It is interesting, however, how important the stuff of this physical and material life becomes to us. And it is interesting where we look for a savior.
If you add $1,400 to $600, you get $2,000. And that number is critically important to the politicians – because they promised everyone, especially the people in Georgia, that they would hand out $2,000 checks to just about everybody.
And people clamor for their government checks. And the government is promising more than just $2,000 checks. Some in the government want to give monthly checks to families with children. Others want to forgive all student loan debt.
The people, perhaps, can be heard saying, “Give us food.”
But we need to be careful and understand that salvation does not come, ultimately, from the government.

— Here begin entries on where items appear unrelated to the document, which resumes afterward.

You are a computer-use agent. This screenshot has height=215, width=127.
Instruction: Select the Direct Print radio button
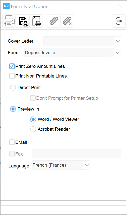tap(13, 88)
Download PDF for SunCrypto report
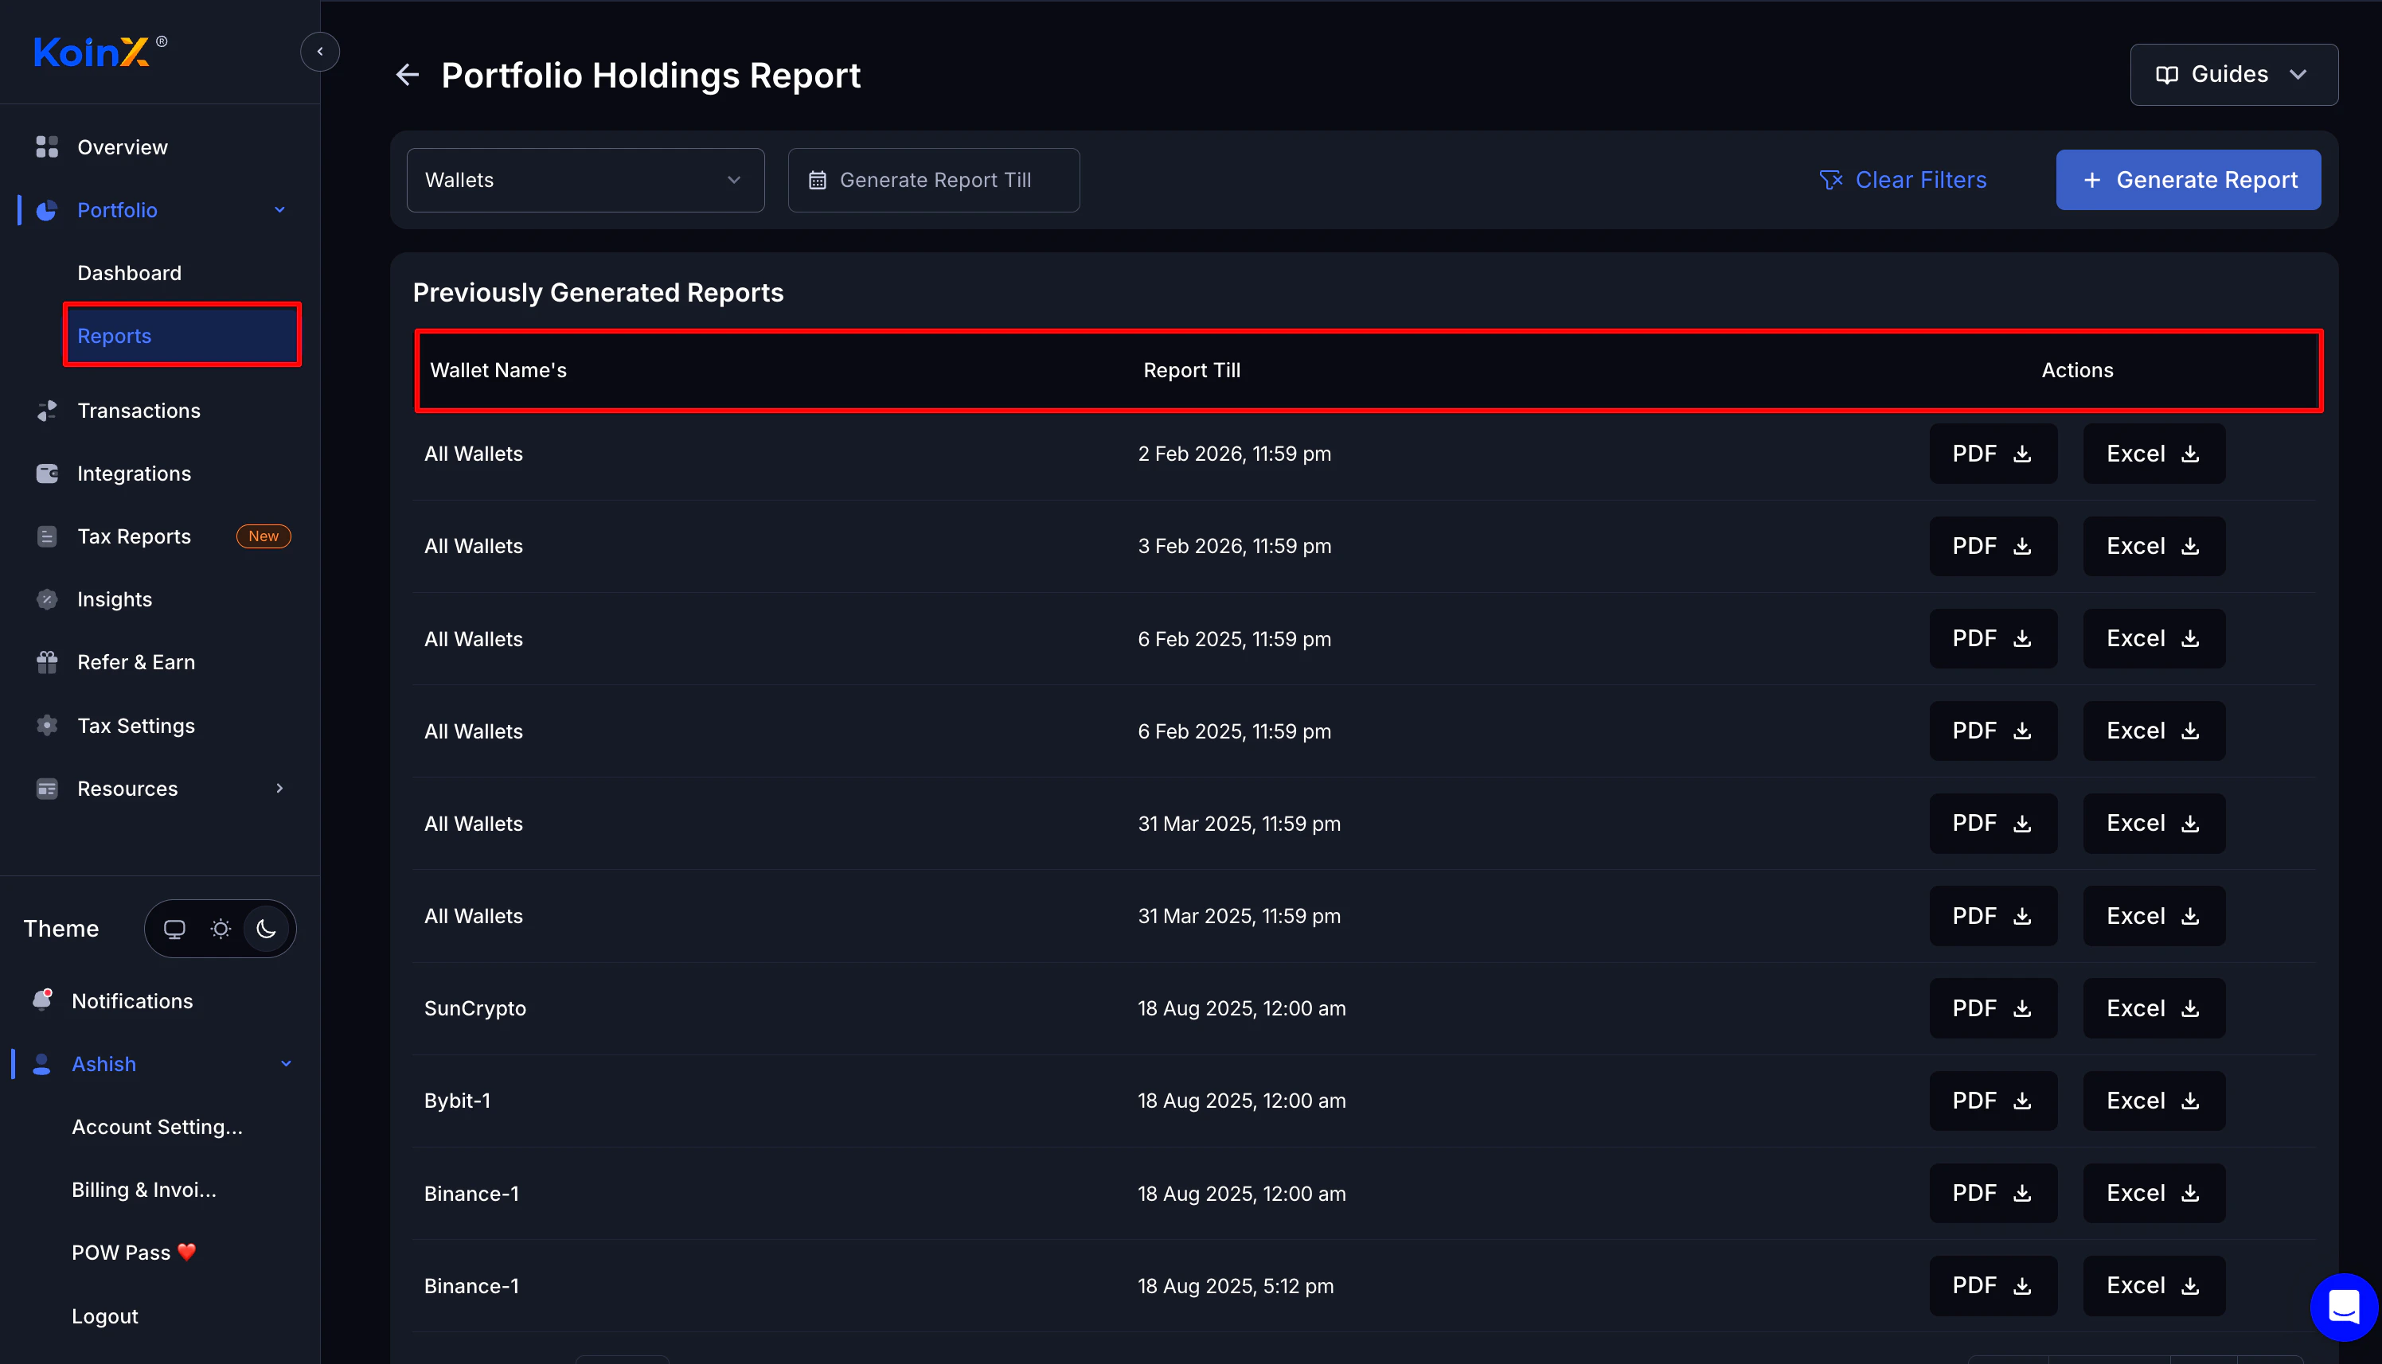2382x1364 pixels. [x=1992, y=1008]
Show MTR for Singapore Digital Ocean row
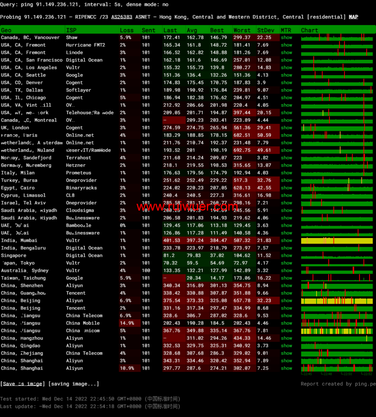The image size is (376, 417). click(286, 256)
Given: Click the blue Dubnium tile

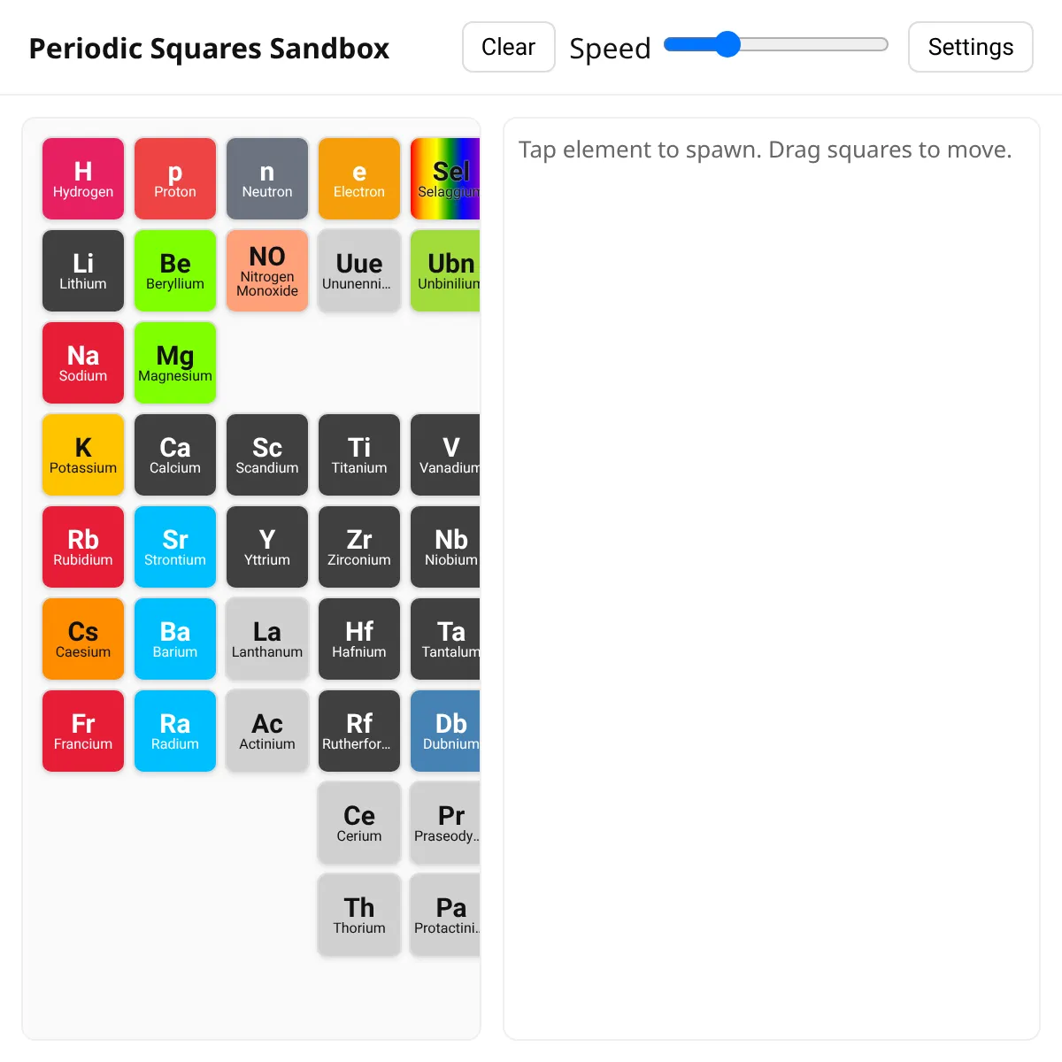Looking at the screenshot, I should (445, 731).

One line of political thought is that humans are inherently good, and if we work hard enough together and put the right systems in place, we can create a utopia with minimal suffering and equitable outcomes for every person. Everyone will have enough, and everyone will be happy.
This, of course, is different from the biblical picture of humanity. We are sinful people. And, through our selfishness and our lust for power, we eventually will destroy any human system we might dream up.
The only answer is Christ, who grants eternal life and a changed heart. Any human system, like the government, is likely to take as much (or more) than it actually gives – as we see in the famine-relief program of Egypt.
And the more we look to these human systems, the more likely we are to find ourselves enslaved to the system we thought would be our savior. It would have been better for the people to have looked toward that peculiar family of shepherds out in the land of Goshen.
It was from that family that God brought the Savior.